* What the task asks
Restate exactly the lines of the entries below, beginning with the first and ending with the line that holds "Given: Tap the Safari share icon". Pictures are not copied.

[Start of section]

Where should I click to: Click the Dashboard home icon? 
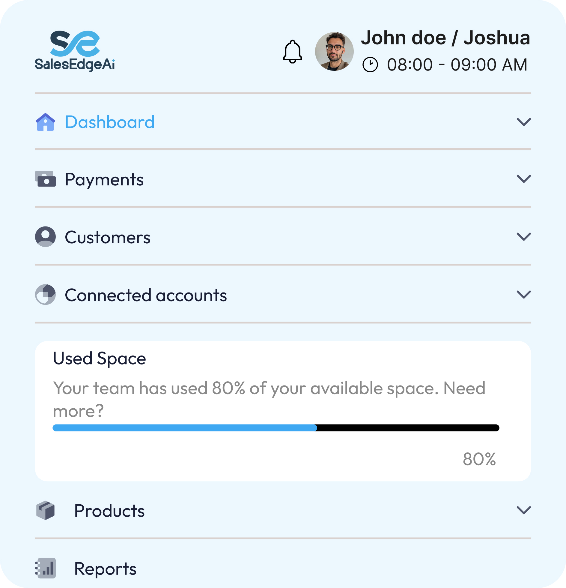pyautogui.click(x=45, y=122)
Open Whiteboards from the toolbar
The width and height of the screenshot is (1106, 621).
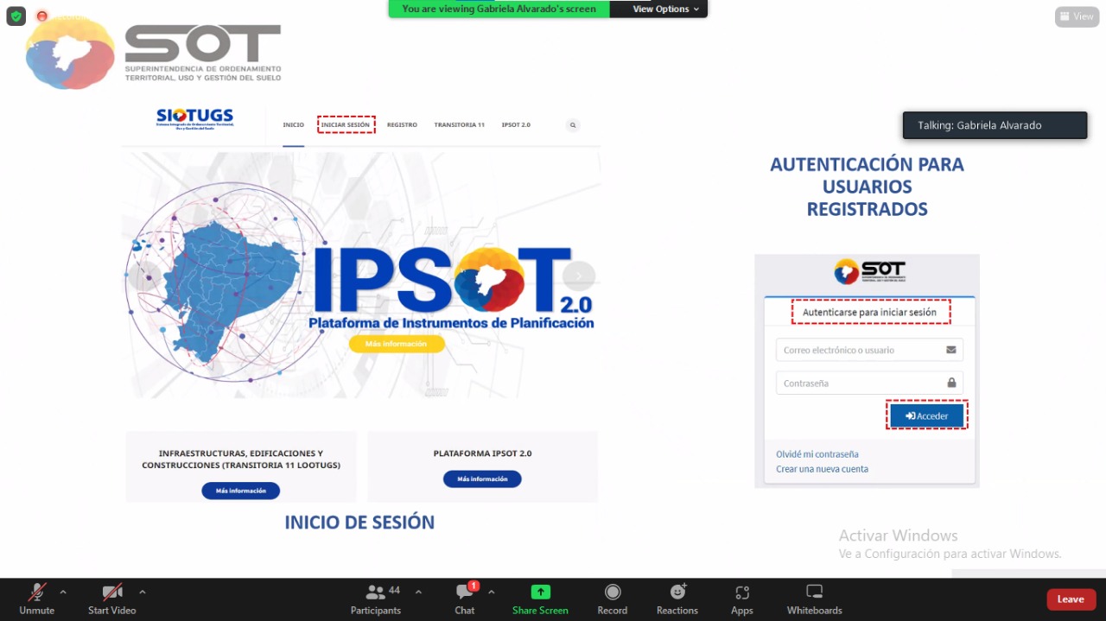[x=814, y=592]
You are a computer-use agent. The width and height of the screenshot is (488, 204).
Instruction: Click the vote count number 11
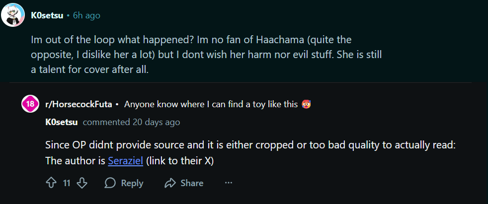click(67, 183)
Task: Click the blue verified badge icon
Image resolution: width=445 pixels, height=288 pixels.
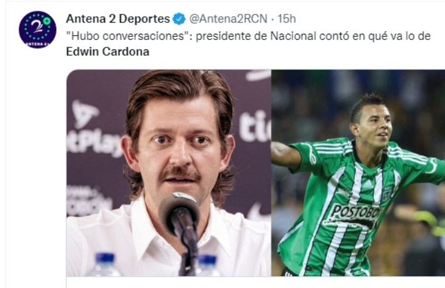Action: [179, 19]
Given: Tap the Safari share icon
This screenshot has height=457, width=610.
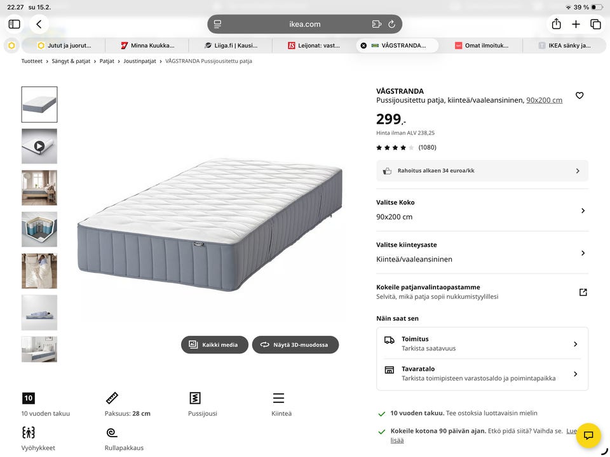Looking at the screenshot, I should pyautogui.click(x=557, y=24).
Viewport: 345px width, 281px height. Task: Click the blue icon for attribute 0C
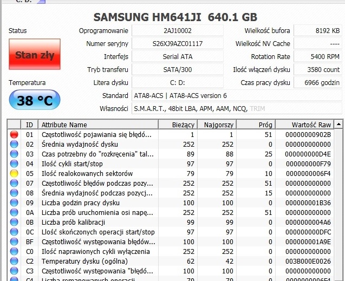click(14, 232)
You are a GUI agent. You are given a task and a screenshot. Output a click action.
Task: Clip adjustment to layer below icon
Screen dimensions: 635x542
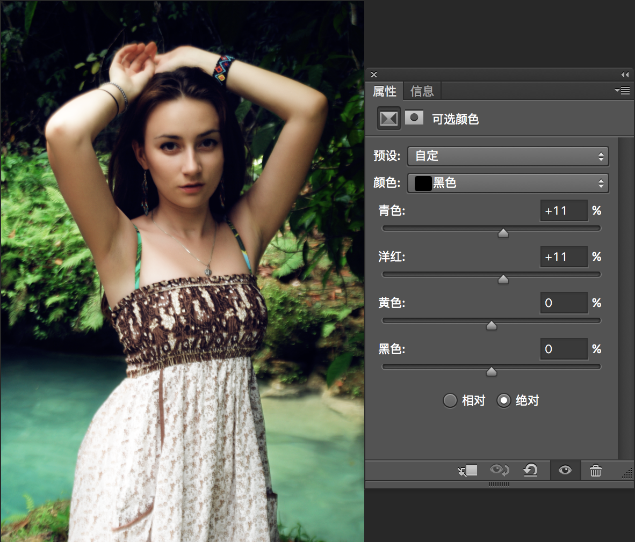pos(468,470)
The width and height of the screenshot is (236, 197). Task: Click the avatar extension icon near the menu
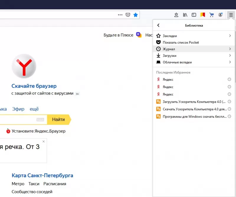click(x=220, y=15)
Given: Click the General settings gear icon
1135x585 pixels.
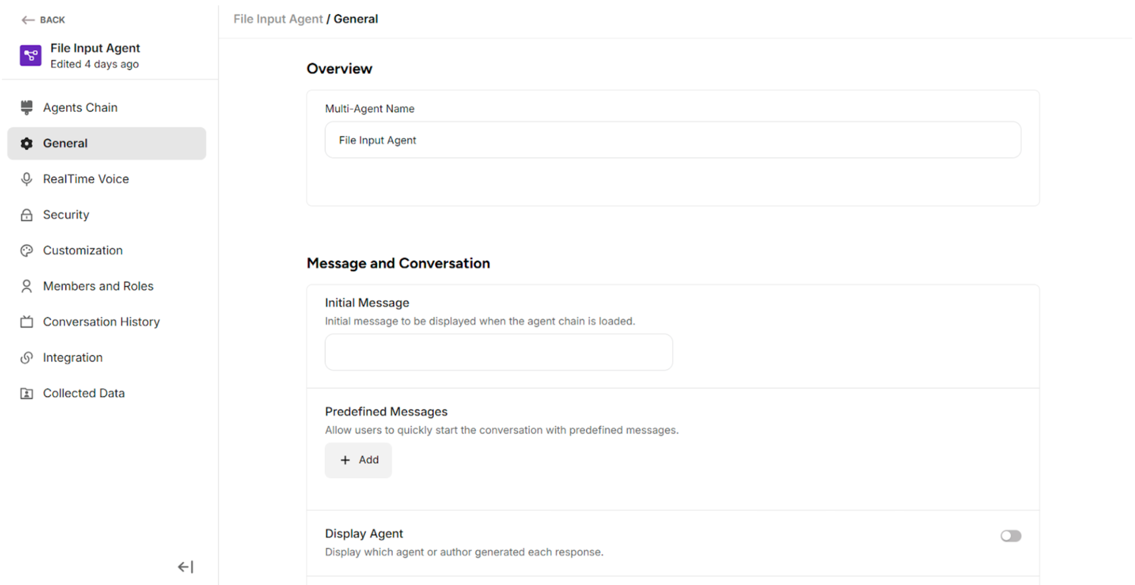Looking at the screenshot, I should point(27,143).
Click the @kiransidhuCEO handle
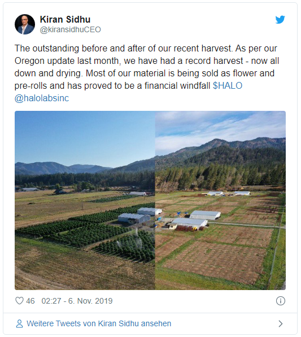301x337 pixels. pyautogui.click(x=70, y=29)
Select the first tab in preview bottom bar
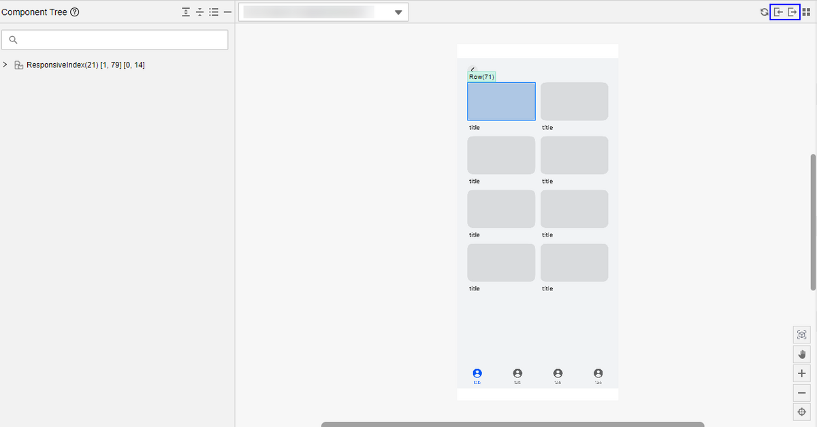817x427 pixels. [x=477, y=375]
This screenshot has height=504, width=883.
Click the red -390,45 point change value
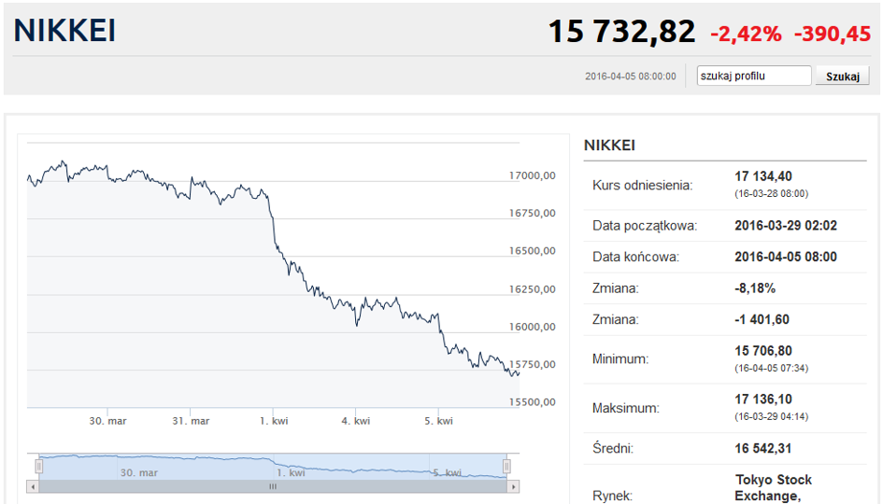pyautogui.click(x=833, y=34)
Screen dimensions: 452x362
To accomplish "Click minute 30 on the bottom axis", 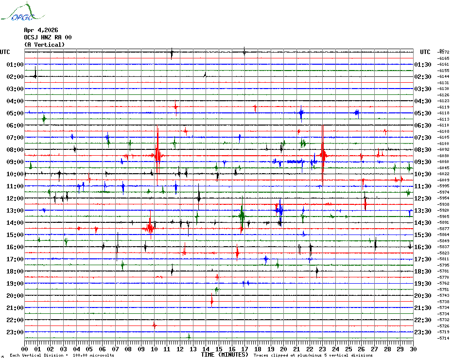I will click(413, 349).
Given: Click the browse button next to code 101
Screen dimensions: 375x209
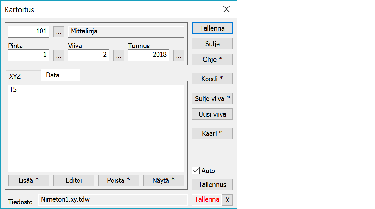Looking at the screenshot, I should tap(59, 32).
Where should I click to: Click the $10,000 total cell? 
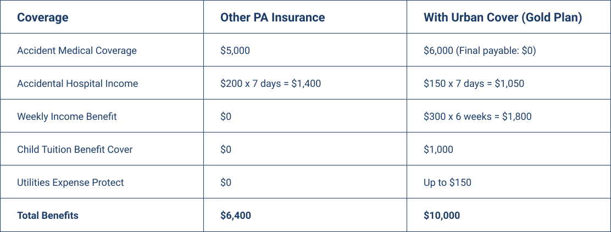(442, 216)
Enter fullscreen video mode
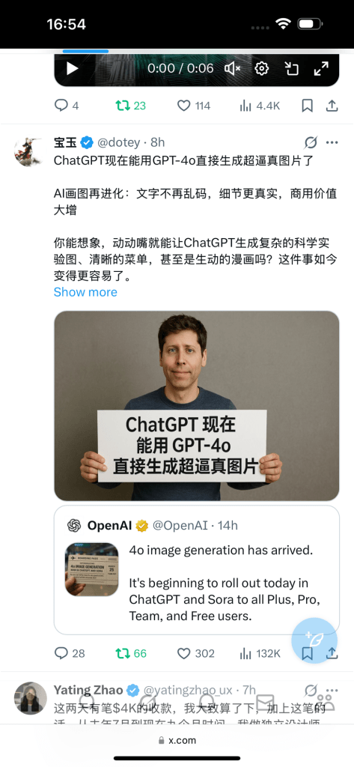Screen dimensions: 354x767 (x=321, y=68)
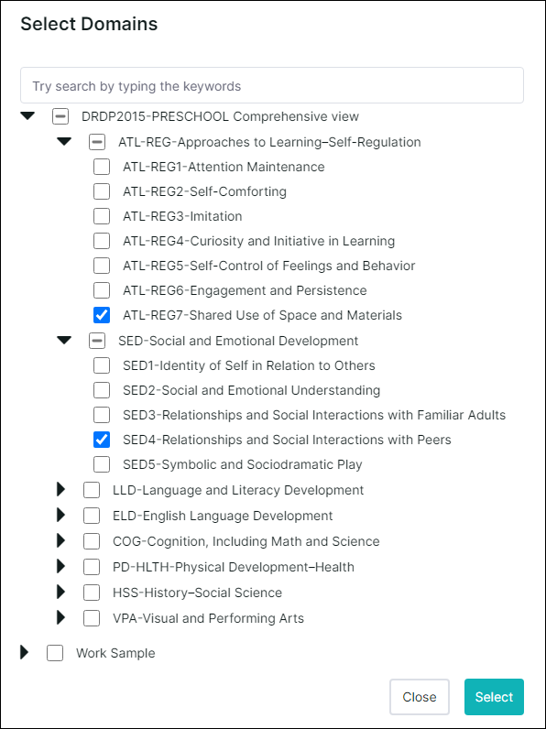
Task: Uncheck ATL-REG7-Shared Use of Space and Materials
Action: pos(102,315)
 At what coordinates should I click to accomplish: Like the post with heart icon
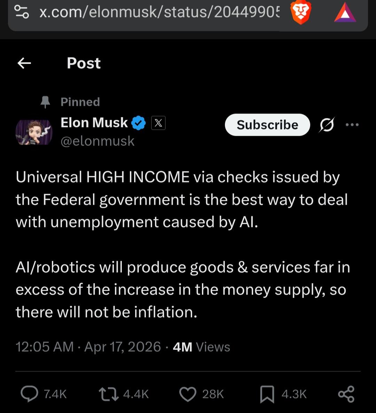coord(188,394)
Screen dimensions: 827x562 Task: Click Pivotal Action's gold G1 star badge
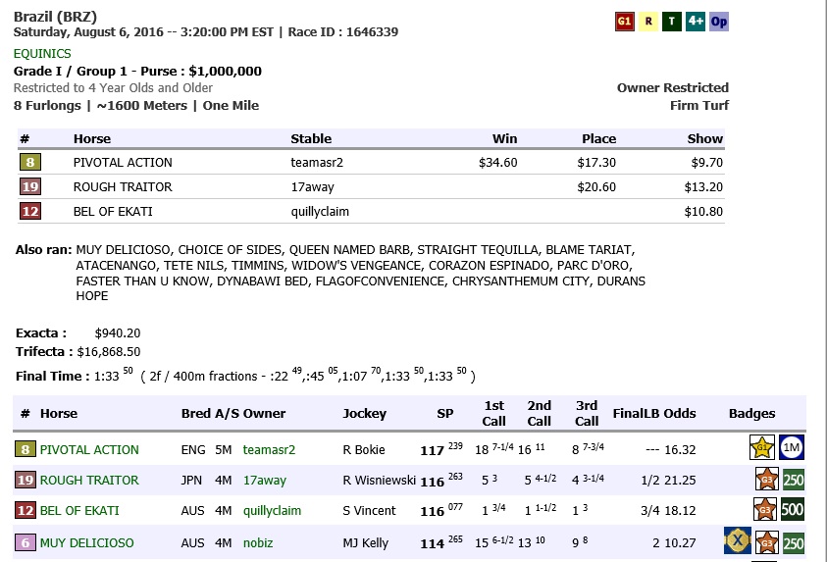click(x=762, y=447)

[End of section]

* Task solution
Where should I click to: Click the Dashboard home icon? 
pyautogui.click(x=45, y=122)
Open Whiteboards from the toolbar
The width and height of the screenshot is (1106, 621).
[x=814, y=592]
You are a computer-use agent. The width and height of the screenshot is (488, 204).
Instruction: Click the vote count number 11
click(67, 183)
Task: Click the blue verified badge icon
Image resolution: width=445 pixels, height=288 pixels.
Action: [179, 19]
Given: Tap the Safari share icon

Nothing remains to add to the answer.